Già, come le droghe, l’alcool o Magic.
Una sorta d’indignazione del settore che intende lottare per la dignità del gioco di società, del gioco come attività fondamentale dell’essere umano, del gioco come radice di vita, di creatività e di vita.
Si scrive “dignità”, si legge “epic fail”.
La verità è che nessuno, a parte qualche giocatore ingenuo, grillino o speculatore, penserebbe mai che una pubblicità progresso del tipo “gioca responsabilmente” o “il gioco può causare dipendenza”, possa riferirsi al gioco da tavolo.
Prima di tutto perché la maggior parte delle persone non conosce il gioco da tavolo, o a mala pena Monopoly e Risiko.
Poi perché, anche solo conoscendo quelli, nessuna persona con funzionalità cerebrali in grado di rendere utilizzabili i pollici abbinerebbe mai il concetto di gioco da tavolo ad alcuna dipendenza.

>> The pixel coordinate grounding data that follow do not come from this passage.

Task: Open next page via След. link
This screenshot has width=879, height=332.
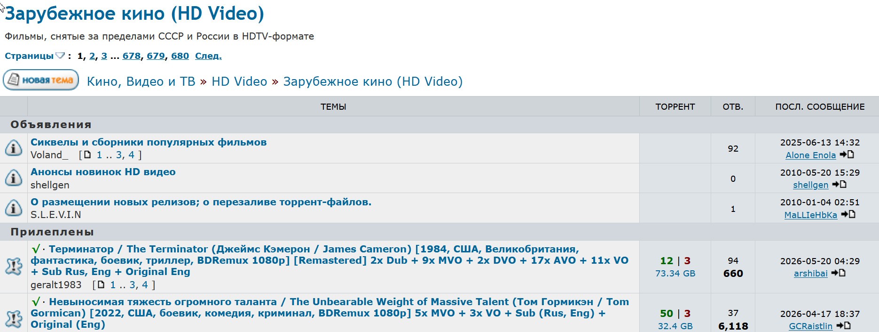Action: click(x=208, y=56)
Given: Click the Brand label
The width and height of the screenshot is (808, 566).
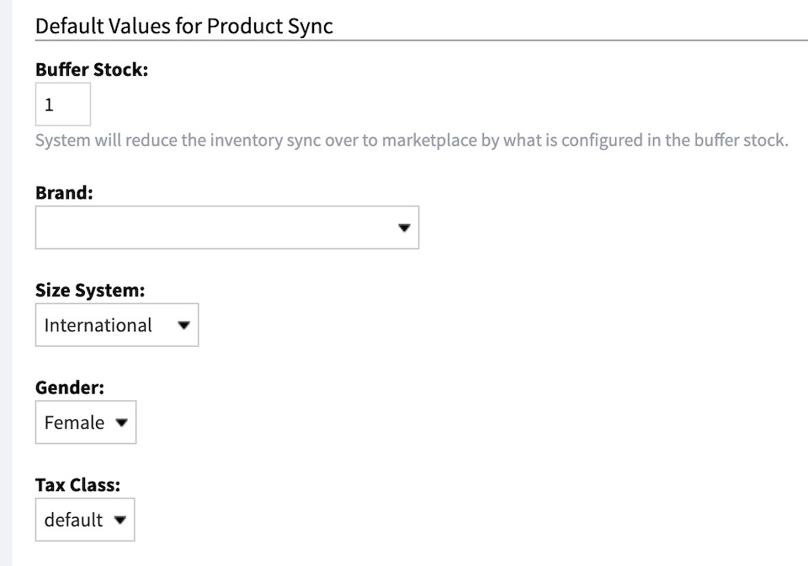Looking at the screenshot, I should tap(64, 193).
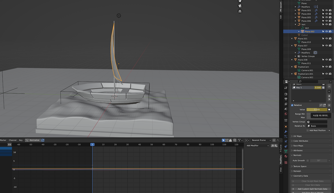
Task: Open the Object Data properties tab icon
Action: pos(286,151)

E se avete giocato Monopoly e Risiko sapete di cosa parlo.
Ciò senza considerare che la cultura italiana è intrisa di gioco, in particolare d’azzardo, praticato tra l’altro in maniera talmente estrema fin da bambini che, a confronto di un Natale della famiglia Rossi, Las Vegas sembra un covo di poppanti. Sappiamo quindi per cultura e tradizione distinguere persino il gioco d’azzardo leggero da quello rovina famiglie. Mio padre sa addirittura distinguere il gioco da tavolo senza scommesse in denaro, lo chiama “ancora coi pupazzetti?”.

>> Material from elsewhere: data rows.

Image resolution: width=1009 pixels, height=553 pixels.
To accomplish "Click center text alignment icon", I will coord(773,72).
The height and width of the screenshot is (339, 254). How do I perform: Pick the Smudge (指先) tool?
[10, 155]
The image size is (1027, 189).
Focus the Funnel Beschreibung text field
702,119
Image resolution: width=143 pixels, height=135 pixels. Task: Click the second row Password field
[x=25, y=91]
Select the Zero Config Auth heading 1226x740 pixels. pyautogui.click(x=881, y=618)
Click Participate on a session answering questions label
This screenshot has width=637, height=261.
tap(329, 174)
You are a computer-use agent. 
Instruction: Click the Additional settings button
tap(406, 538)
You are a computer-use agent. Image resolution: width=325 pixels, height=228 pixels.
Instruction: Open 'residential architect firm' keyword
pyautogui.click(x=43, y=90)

Una parentesi la voglio dedicare ad un mio nuovo hobby: il game design. Chi l’avrebbe mai detto eh?
Be’, ho scoperto che ci sono delle meccaniche (o dinamiche, a seconda di quanto siate addentro alla semantica del tema) che fanno esattamente leva sul “push your luck“, ossia “azzarda“. Un esempio può esserne l’innocuo King of Tokyo.
Bene, questo per dire che, se volessimo stringerci proprio intorno alla semantica, molti giochi di quelli che riterremo di salvare con la dicitura “d’azzardo” invece finirebbero dritti dritti nel calderone dei giochi a cui fare attenzione per legge.

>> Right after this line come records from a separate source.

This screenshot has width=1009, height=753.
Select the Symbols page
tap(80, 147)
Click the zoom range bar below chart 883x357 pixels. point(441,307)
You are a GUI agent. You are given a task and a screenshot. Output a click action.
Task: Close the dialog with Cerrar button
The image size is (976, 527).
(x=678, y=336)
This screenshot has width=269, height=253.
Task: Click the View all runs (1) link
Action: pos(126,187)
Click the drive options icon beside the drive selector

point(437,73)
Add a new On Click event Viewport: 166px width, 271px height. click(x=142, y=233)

“Ma per azzardo s’intende con vincite in denaro“, diranno i miei attenti lettori, come avranno letto sul testo della petizione. Io leggo anche che “azzardo” è “qualsiasi attività che presenti un margine di incertezza e si presti a scommesse sul suo risultato finale“, come la stragrande maggioranza dei giochi da tavolo (e non solo), anche se la scommessa è la vittoria e non per forza una somma in denaro.
 |
Ancora Francesca e la sua Regina di Cuori.
Voglio dire, se proprio uno dovesse azzardare… |
Nel dubbio comunque è bene ricordare che ci sono alcuni giochi da tavolo organizzati in tornei con vincite, anche considerevoli, in denaro (vedi Wizards of the Coast, ma anche gli scacchi non scherzano). Per questi giochi il discorso del “giocare responsabilmente” vale esattamente come per i tornei di Poker sportivo. Così, anche anche da questo punto di vista, niente da recriminare per la pubblicità progresso.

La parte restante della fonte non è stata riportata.